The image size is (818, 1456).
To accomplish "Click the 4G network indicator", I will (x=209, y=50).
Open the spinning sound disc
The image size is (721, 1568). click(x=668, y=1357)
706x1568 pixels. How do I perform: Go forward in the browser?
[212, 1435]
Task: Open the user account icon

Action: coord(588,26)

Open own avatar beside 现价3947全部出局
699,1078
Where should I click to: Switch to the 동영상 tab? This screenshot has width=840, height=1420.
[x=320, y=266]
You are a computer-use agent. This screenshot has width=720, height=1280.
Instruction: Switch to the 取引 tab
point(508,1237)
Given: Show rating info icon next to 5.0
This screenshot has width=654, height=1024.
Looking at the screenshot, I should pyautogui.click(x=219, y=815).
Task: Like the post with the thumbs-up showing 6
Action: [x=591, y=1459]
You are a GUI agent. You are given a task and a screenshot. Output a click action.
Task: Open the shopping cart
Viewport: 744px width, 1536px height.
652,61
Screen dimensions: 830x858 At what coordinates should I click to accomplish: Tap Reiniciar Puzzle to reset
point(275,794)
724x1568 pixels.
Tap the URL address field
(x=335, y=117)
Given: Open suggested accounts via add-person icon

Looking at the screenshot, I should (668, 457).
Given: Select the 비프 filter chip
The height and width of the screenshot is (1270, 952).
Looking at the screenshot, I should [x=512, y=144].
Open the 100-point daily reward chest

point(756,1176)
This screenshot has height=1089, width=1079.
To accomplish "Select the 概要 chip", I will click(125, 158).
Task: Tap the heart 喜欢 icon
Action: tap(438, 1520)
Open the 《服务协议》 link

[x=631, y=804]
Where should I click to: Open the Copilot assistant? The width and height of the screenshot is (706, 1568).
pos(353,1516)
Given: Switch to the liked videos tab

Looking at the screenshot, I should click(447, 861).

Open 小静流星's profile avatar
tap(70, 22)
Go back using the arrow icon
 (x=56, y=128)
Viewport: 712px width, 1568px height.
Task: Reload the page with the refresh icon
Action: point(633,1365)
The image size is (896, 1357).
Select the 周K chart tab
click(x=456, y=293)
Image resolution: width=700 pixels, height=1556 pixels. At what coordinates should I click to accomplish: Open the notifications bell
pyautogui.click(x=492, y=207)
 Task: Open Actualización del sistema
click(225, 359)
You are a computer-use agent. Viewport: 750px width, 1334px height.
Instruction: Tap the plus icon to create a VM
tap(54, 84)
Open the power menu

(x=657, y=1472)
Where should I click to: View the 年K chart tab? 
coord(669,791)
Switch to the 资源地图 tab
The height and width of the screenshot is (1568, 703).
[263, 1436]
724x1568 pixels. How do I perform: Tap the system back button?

• INSTRUCTIONS FOR THE TASK: Rewrite all of the items above as a numbered list, omitting any blank lines.

• FULL ANSWER:
1. The image size is (818, 1456).
2. To accomplish "Click the 4G network indicator", I will (x=209, y=50).
3. Open the spinning sound disc
4. The image size is (721, 1568). click(x=668, y=1357)
5. 706x1568 pixels. How do I perform: Go forward in the browser?
6. [212, 1435]
7. Task: Open the user account icon
8. Action: coord(588,26)
9. Open own avatar beside 现价3947全部出局
10. 699,1078
11. Where should I click to: Switch to the 동영상 tab? This screenshot has width=840, height=1420.
12. [x=320, y=266]
13. You are a computer-use agent. This screenshot has width=720, height=1280.
14. Instruction: Switch to the 取引 tab
15. point(508,1237)
16. Given: Show rating info icon next to 5.0
17. This screenshot has width=654, height=1024.
18. Looking at the screenshot, I should pyautogui.click(x=219, y=815).
19. Task: Like the post with the thumbs-up showing 6
20. Action: [x=591, y=1459]
21. You are a GUI agent. You are given a task and a screenshot. Output a click action.
22. Task: Open the shopping cart
23. Viewport: 744px width, 1536px height.
24. 652,61
25. Screen dimensions: 830x858 At what coordinates should I click to accomplish: Tap Reiniciar Puzzle to reset
26. point(275,794)
27. 724x1568 pixels.
28. Tap the URL address field
29. (x=335, y=117)
30. Given: Open suggested accounts via add-person icon
31. Looking at the screenshot, I should (668, 457).
32. Given: Select the 비프 filter chip
33. The height and width of the screenshot is (1270, 952).
34. Looking at the screenshot, I should [x=512, y=144].
35. Open the 100-point daily reward chest
36. point(756,1176)
37. This screenshot has height=1089, width=1079.
38. To accomplish "Select the 概要 chip", I will click(125, 158).
39. Task: Tap the heart 喜欢 icon
40. Action: tap(438, 1520)
41. Open the 《服务协议》 link
42. [x=631, y=804]
43. Where should I click to: Open the Copilot assistant? The width and height of the screenshot is (706, 1568).
44. pos(353,1516)
45. Given: Switch to the liked videos tab
46. Looking at the screenshot, I should click(447, 861).
47. Open 小静流星's profile avatar
48. tap(70, 22)
49. Go back using the arrow icon
50.  (x=56, y=128)
51. Viewport: 712px width, 1568px height.
52. Task: Reload the page with the refresh icon
53. Action: point(633,1365)
54. The image size is (896, 1357).
55. Select the 周K chart tab
56. click(x=456, y=293)
57. Image resolution: width=700 pixels, height=1556 pixels. At what coordinates should I click to accomplish: Open the notifications bell
58. pyautogui.click(x=492, y=207)
59.  Task: Open Actualización del sistema
60. click(225, 359)
61. You are a computer-use agent. Viewport: 750px width, 1334px height.
62. Instruction: Tap the plus icon to create a VM
63. tap(54, 84)
64. Open the power menu
65. (x=657, y=1472)
66. Where should I click to: View the 年K chart tab? 
67. coord(669,791)
68. Switch to the 资源地图 tab
69. The height and width of the screenshot is (1568, 703).
70. [263, 1436]
71. 724x1568 pixels. How do I perform: Tap the system back button?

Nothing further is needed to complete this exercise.